After reviewing the print samples of page 28 from their brand guidelines as requested, all I saw was a lot of yellow and black mixed with color or black and white photography.

Also, how old—or how recent are the samples on page 28? Those designs are clean, contemporary and are very well done. I can only assume that since they are looking for something new, the existing work must seem stale to BSU. In accordance to the brief, my design solutions will be in part evolution and/or revolution.

Since I am asked to go bolder with the design approach, my solution will be to integrate more of the colors found in their brand color standards. That choice proved to be the correct one!


Supplied Creative Brief materials

Model 1.

The color standards to be used for all BSU collateral.

Model 2.

All brand standard acceptable logo applications.

These are the “page 28” print samples I was asked to reference from the brief.


The value of doing your research

What I discovered from their brand standards/style guide was a treasure trove of marketing photographs in and around the BSU campus. I loved them. They are rich with color and they reflect much of what is used throughout their brand color palette, albeit from the samples used on page 28 of their Style Guide.

These images would fuel my conceptual design color palette for these bus shelter designs. As quoted from the Creative Brief, “Feel free to explore.”

These are spectacular informal photographs from BSU’s style guide. They are rich with color and heavily saturated tones of yellow, orange, browns and black throughout. The colors used in these photos are magnificent. I wanted to use more of these colors in my design solution—but not all of them all at once!

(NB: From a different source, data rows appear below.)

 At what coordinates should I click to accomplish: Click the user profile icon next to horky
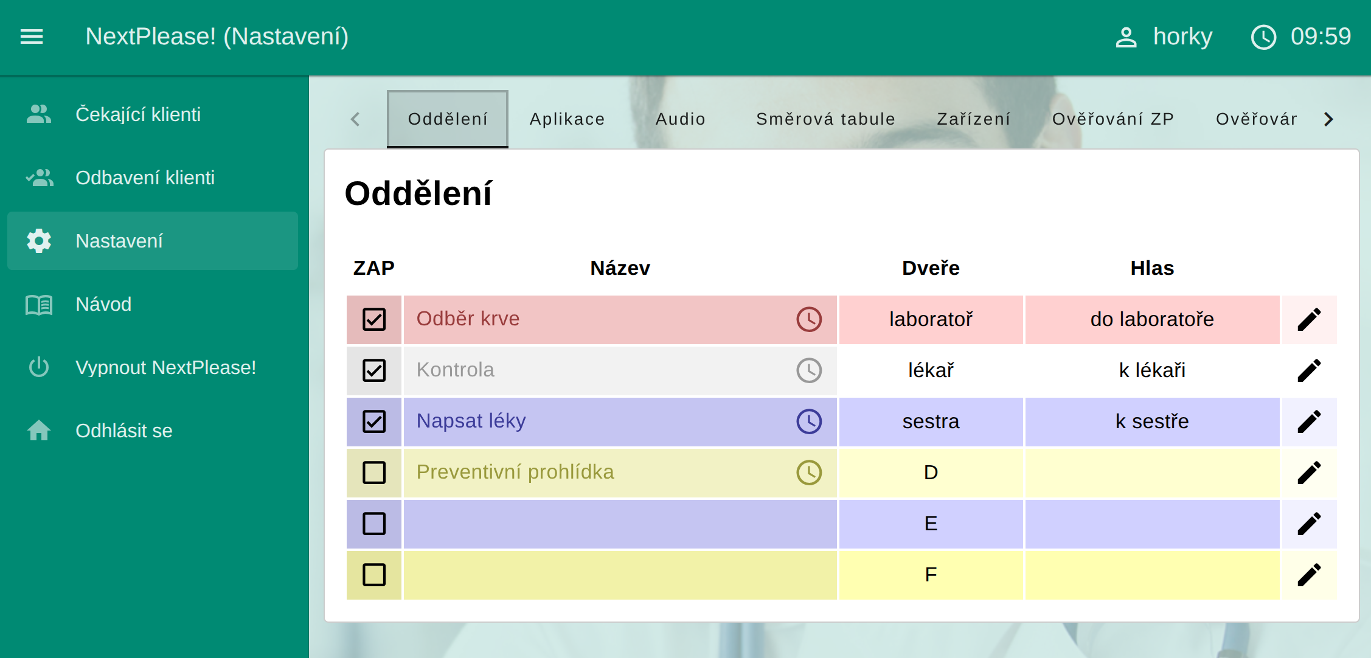(1126, 37)
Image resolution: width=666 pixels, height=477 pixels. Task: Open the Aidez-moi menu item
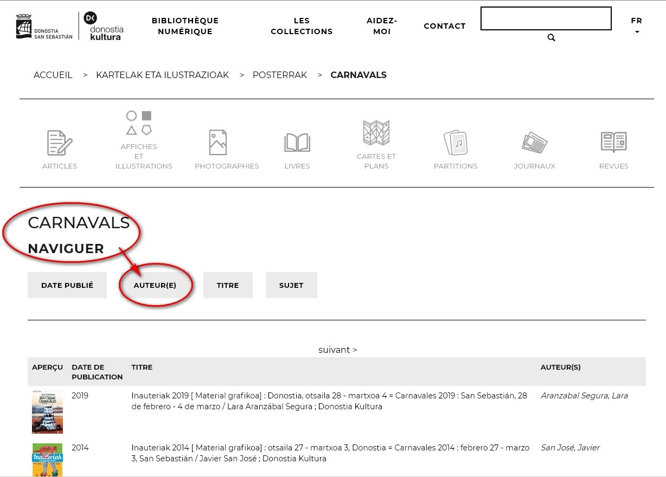[x=382, y=26]
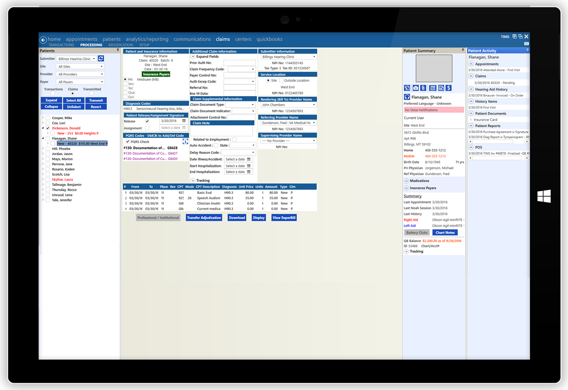Click the refresh icon beside the Submitter dropdown

click(x=100, y=58)
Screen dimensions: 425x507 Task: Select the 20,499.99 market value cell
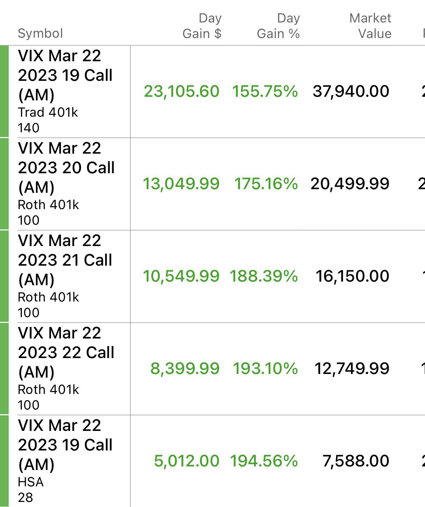click(x=350, y=184)
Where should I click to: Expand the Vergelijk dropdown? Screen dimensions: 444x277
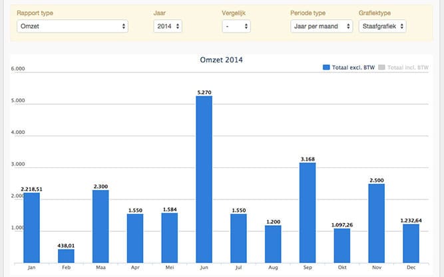236,26
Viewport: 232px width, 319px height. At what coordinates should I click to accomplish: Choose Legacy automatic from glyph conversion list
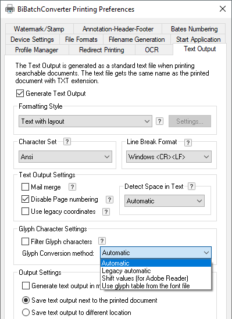(156, 271)
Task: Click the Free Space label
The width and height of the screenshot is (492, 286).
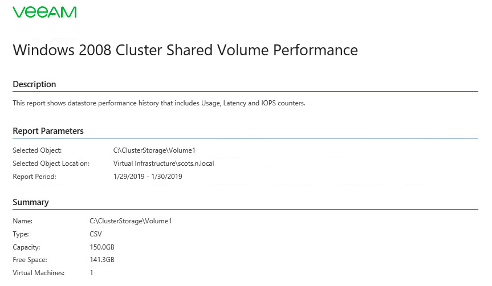Action: tap(30, 260)
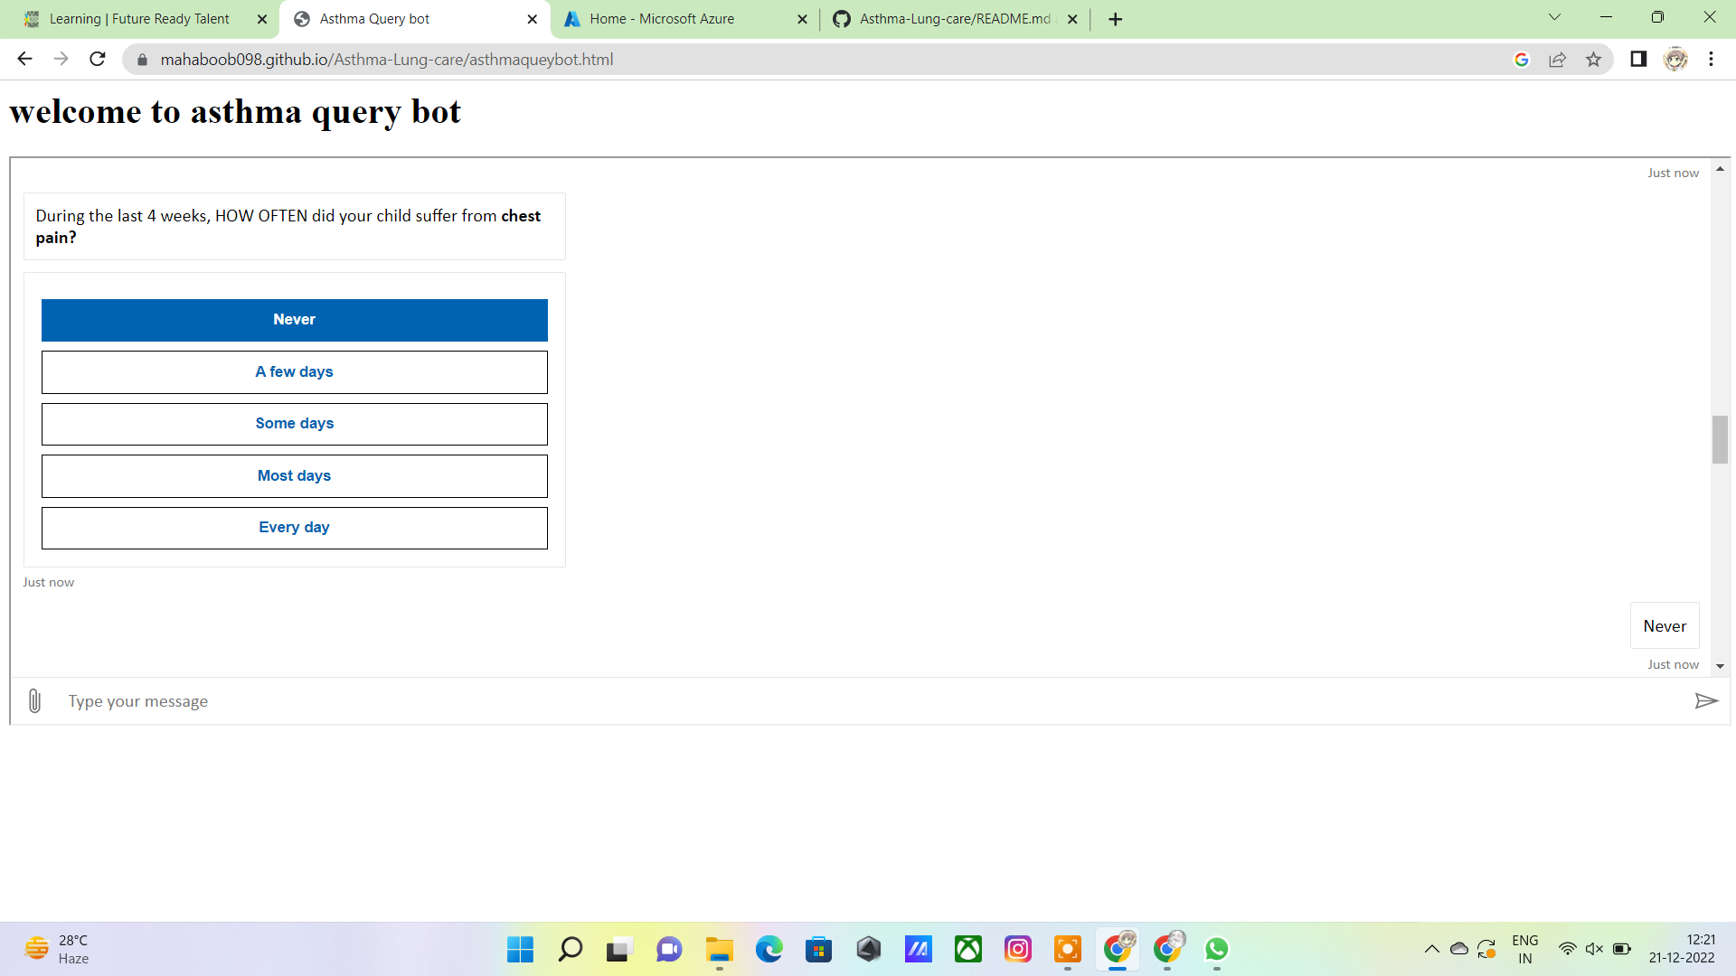This screenshot has width=1736, height=976.
Task: Click the Google icon in address bar
Action: (1521, 60)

First round design concepts

These initial concepts were design studies of providing something bolder than what was used previously. By integrating the secondary and tertiary color palettes, I could also use different type treatments from what was used from page 28, as prescribed from the creative brief.

Concept 1A

Concept 1B

Concept 2A

Concept 2B

Concept 3A

Concept 3B

 

With concept 1A and 1B, I wanted to exploit the great number of possible color combinations that could be used—any of which stood a great chance of being noticed over competing bus shelter posters displayed in close proximity to the Bowie State University posters.

This concept was also the catalyst for the final design solution, below.


The final concept

In Concepts 1 – 3, there were elements in each that I liked—however, using any of those concepts as separate designs just wasn’t working for me.

I decided to use the duotone approach from Concept 3, the asymmetric copy styling from Concept 2, and the architecture of the design in Concept 1 as a separately new concept—which would ultimately be the final design.

The use of color and the portrait shots were intended to be the eye-grabber. But what I wanted to be read from a distance was the message…BE SOMETHING. My goal was to use that as a motivator that the reader as something they could identify with.

It was exactly what they were looking for.


The image at the top of this case study is a comp I designed to show both final concepts to the client for review—but separately. Meaning, I didn’t want to present both concepts side-by-side. With this comp, I could present something that was completely believable for each poster.

The purple ad at right is the other environmental signage study I submitted as a part of my client presentation—knowing they would ask to see it.

It’s a completely artificial image comprised of an isolated photo of a “dude” walking, and a mock-up photo of two posters in a staged environment, side-by-side.

The other ad is for a non-existent company, Berkshire Mens Clothiers (since 1947!), which I completely made up to show how another ad might live beside BSU’s poster for a color/composition comparison test.